Fully Homomorphic Encryption (FHE) is a groundbreaking cryptographic technology that enables computation directly on encrypted data, but its practical adoption continues to be hindered by high computational costs. GPUs have emerged as an increasingly attractive acceleration platform, offering massive parallelism and architectural flexibility to accommodate rapidly evolving FHE algorithms. Despite notable advances, most efforts remain confined to isolated, single-level optimizations, limiting their ability to push performance boundaries.

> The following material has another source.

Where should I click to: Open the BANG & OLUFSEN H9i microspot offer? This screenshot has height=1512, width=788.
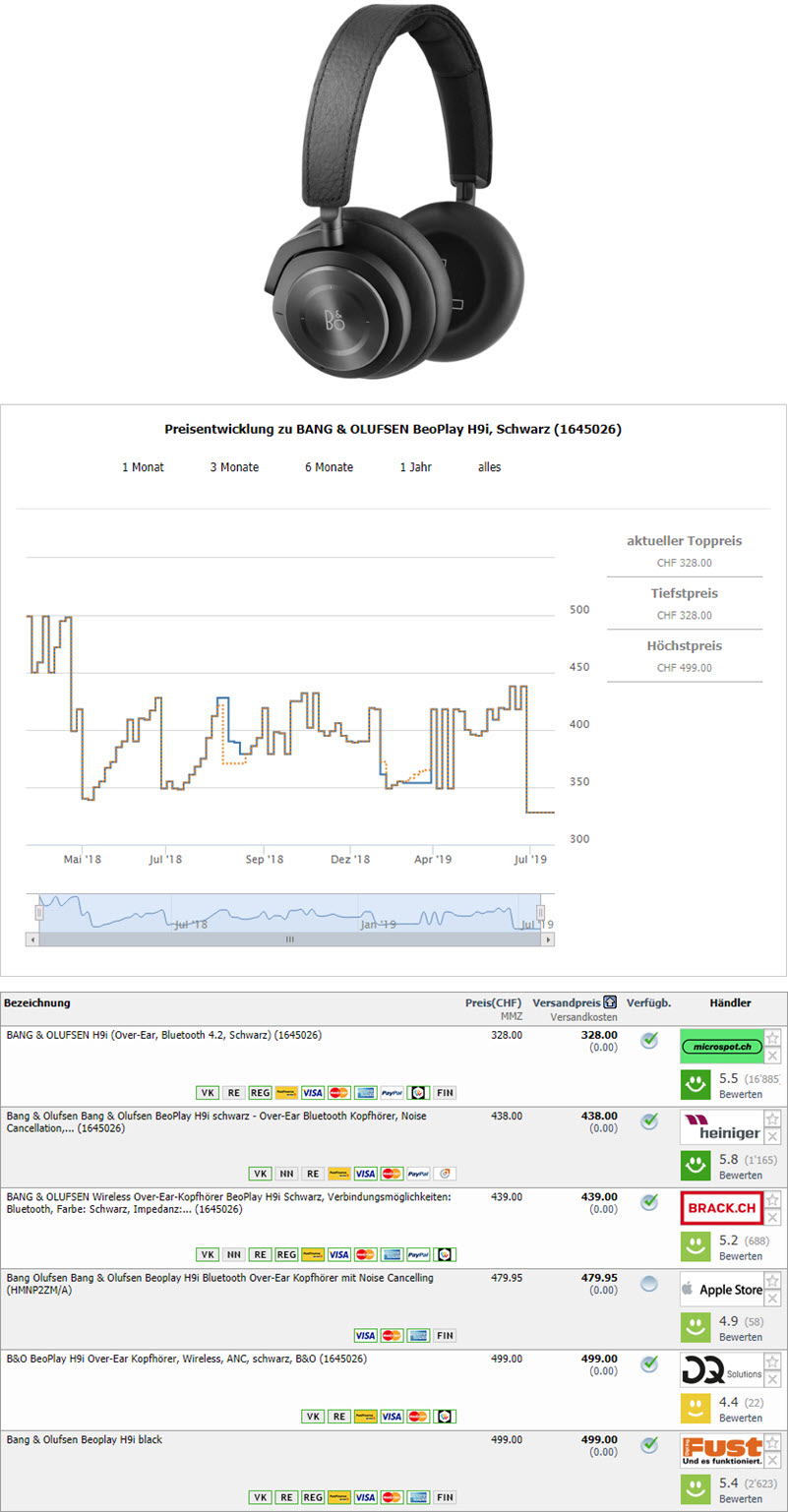pyautogui.click(x=163, y=1035)
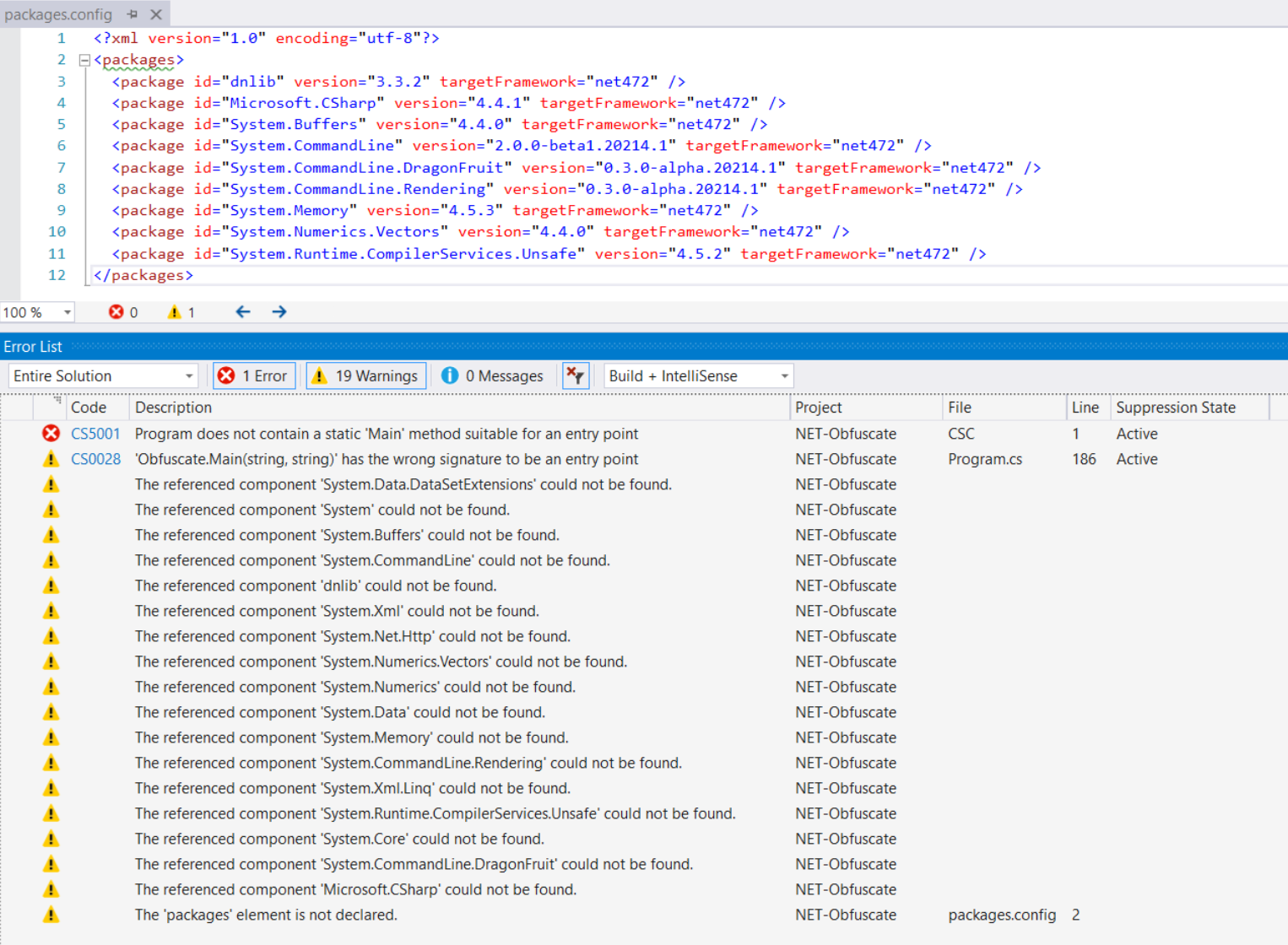Viewport: 1288px width, 945px height.
Task: Open CS0028 warning code link
Action: 95,458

In this paper, we present Peregrine, an efficient GPU-based TFHE acceleration built upon multi-level co-design of external product (EP) operations across parallelism, implementation, and scheduling. First, we propose a synchronization-free key unrolling technique that restructures the execution pipeline via operator decoupling, thereby unlocking greater EP-level parallelism. Second, we consolidate fragmented operators into a matrix-centric execution pattern, yielding a high-arithmetic-intensity kernel that substantially enhances external product efficiency. Third, we propose a hierarchical tiling strategy that reformats ring ciphertexts into the Module structure and schedules polynomial-level tiles for fine-grained GPU mapping of EP operations. Experimental results show that Peregrine outperforms up to 176.9× and 2.2× over state-of-the-art CPU and GPU baselines, respectively. Furthermore, Peregrine delivers performance comparable to leading ASIC accelerators, demonstrating its strong applicability to security-critical workloads.